* **Document passage**
-- begin --
0

I met an issue when I want to send a very large size of message through MPI_Send: there are multiple processors and the total number of int we need to transfer is 2^25, I test that size in 1000 my code works well, but if I set it to the size professor asked, it will stuck for a long time and return me some information like this:

 2 more processes have sent help message help-mpi-btl-base.txt / btl:no-nics

Set MCA parameter "orte_base_help_aggregate" to 0 to see all help / error messages

Primary job  terminated normally, but 1 process returned
a non-zero exit code. Per user-direction, the job has been aborted.

mpiexec noticed that process rank 0 with PID 0 on node srv-p22-13 exited on signal 24 (CPU time limit exceeded).

I used "cout" after each line of code, and I am sure it stuck before the MPI_Send line, the size of Si is over 20,000,000. I am not sure is that the reason? But I have searched that the max limited of MPI_Send is 2^32-1...It is larger that 2^25...So I am feeling confusion.

this is the main part of my code:

//This is send part
    for(int i=0; i<5; i++){
        if(i!=my_rank){//my_rank is from MPI_Comm_rank(MPI_COMM_WORLD, &my_rank)
-- end --
* **Directions**
Reproduce the part of the MPI_Send forum post above that runs from "2 more processes" up to and including "time limit exceeded).", keeping every character as it stands.

* **Entries shown**
-- begin --
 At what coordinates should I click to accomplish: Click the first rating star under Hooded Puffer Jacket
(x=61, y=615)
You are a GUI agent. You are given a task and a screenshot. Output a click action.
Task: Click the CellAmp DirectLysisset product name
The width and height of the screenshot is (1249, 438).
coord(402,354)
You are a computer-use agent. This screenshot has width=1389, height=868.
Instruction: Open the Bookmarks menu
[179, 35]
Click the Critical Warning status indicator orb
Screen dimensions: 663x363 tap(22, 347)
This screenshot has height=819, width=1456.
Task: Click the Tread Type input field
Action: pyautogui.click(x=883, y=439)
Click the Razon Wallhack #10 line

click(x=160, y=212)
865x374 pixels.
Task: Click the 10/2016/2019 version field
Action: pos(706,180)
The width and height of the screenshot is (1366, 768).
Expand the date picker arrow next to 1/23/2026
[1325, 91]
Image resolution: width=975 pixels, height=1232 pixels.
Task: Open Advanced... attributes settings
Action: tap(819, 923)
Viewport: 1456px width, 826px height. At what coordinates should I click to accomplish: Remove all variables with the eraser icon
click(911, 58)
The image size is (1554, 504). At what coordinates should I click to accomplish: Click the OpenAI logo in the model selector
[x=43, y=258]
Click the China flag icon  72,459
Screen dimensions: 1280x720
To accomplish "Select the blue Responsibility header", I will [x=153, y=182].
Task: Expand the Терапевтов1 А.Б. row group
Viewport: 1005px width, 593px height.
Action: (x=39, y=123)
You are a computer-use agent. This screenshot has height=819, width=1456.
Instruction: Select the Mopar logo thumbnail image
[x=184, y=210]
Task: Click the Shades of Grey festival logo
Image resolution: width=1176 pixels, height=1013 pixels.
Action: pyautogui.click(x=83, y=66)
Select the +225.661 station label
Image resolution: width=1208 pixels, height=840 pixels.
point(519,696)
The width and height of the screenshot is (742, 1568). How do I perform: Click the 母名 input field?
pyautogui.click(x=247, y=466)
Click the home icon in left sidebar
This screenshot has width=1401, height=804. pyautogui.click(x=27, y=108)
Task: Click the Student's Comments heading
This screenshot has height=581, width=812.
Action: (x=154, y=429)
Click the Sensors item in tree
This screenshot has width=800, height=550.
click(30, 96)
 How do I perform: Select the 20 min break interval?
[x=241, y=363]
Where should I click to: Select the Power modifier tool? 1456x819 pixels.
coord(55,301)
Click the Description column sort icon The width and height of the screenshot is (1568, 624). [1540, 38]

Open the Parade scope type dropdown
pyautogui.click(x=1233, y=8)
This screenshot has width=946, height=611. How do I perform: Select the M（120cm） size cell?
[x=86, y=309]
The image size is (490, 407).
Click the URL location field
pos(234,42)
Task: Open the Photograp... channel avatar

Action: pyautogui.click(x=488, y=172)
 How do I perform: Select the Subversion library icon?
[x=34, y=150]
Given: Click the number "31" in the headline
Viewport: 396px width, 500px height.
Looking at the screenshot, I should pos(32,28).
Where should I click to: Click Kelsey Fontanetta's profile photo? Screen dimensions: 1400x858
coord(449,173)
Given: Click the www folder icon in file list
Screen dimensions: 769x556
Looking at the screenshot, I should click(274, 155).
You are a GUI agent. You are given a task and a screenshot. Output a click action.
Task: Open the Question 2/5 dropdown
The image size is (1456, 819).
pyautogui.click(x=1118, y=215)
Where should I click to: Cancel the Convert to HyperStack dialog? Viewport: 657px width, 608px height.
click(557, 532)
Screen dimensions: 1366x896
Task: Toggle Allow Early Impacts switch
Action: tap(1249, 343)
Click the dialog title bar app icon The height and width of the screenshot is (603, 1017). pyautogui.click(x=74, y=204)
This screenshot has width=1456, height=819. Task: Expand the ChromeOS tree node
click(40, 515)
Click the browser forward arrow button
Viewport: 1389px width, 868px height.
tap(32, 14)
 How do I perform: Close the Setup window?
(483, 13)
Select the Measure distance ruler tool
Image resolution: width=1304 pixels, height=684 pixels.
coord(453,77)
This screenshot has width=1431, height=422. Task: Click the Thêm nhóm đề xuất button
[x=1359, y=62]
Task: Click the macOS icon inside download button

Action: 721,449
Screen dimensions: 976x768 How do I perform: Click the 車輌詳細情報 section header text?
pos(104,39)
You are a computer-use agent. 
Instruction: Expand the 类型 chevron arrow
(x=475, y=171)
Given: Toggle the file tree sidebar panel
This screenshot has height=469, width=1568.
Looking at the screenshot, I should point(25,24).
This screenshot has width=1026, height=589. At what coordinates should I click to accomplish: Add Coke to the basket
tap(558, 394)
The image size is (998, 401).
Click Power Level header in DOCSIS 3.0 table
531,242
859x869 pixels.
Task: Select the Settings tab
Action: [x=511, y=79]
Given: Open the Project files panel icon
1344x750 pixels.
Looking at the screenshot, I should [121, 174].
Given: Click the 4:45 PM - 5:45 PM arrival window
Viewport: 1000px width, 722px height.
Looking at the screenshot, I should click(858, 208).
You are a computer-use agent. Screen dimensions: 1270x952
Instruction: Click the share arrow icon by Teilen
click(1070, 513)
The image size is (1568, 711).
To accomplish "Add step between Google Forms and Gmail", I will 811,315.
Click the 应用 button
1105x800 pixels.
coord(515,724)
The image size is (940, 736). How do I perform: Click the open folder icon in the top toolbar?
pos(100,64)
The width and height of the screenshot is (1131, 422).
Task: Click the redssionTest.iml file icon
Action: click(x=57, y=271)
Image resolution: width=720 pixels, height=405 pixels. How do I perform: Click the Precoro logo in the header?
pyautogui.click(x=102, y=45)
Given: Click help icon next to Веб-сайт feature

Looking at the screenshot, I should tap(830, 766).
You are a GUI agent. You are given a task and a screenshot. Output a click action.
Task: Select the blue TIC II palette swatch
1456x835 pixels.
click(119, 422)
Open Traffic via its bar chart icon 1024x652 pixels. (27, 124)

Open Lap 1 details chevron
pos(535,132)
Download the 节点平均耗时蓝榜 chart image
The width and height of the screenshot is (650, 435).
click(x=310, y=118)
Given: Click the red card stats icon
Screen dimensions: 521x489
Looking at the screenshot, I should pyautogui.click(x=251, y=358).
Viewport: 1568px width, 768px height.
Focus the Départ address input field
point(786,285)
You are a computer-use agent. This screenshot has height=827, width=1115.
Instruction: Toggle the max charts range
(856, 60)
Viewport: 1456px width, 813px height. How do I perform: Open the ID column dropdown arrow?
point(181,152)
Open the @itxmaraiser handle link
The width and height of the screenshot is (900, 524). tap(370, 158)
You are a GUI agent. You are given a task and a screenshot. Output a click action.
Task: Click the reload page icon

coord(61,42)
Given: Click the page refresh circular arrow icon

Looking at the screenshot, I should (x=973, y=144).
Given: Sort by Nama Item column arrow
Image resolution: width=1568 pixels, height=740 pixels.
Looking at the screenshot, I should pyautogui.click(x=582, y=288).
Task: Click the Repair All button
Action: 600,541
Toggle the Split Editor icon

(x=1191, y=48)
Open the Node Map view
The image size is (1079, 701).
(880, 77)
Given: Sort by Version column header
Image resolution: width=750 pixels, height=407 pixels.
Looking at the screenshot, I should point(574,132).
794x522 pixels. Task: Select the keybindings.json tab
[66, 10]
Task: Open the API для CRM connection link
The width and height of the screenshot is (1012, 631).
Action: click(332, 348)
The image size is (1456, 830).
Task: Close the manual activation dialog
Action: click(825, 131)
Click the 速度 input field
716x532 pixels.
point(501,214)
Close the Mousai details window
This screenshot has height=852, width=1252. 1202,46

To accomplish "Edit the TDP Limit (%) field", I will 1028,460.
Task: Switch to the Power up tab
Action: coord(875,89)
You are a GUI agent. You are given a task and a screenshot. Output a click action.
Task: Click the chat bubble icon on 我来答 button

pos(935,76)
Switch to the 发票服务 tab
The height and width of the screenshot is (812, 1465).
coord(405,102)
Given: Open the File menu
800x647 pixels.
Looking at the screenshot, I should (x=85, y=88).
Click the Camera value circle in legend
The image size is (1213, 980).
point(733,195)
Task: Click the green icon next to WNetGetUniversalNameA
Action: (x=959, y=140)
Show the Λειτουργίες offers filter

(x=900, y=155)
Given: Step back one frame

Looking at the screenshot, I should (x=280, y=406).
-- end --
* **Solution for this exercise**
2 more processes have sent help message help-mpi-btl-base.txt / btl:no-nics

Set MCA parameter "orte_base_help_aggregate" to 0 to see all help / error messages

Primary job  terminated normally, but 1 process returned
a non-zero exit code. Per user-direction, the job has been aborted.

mpiexec noticed that process rank 0 with PID 0 on node srv-p22-13 exited on signal 24 (CPU time limit exceeded).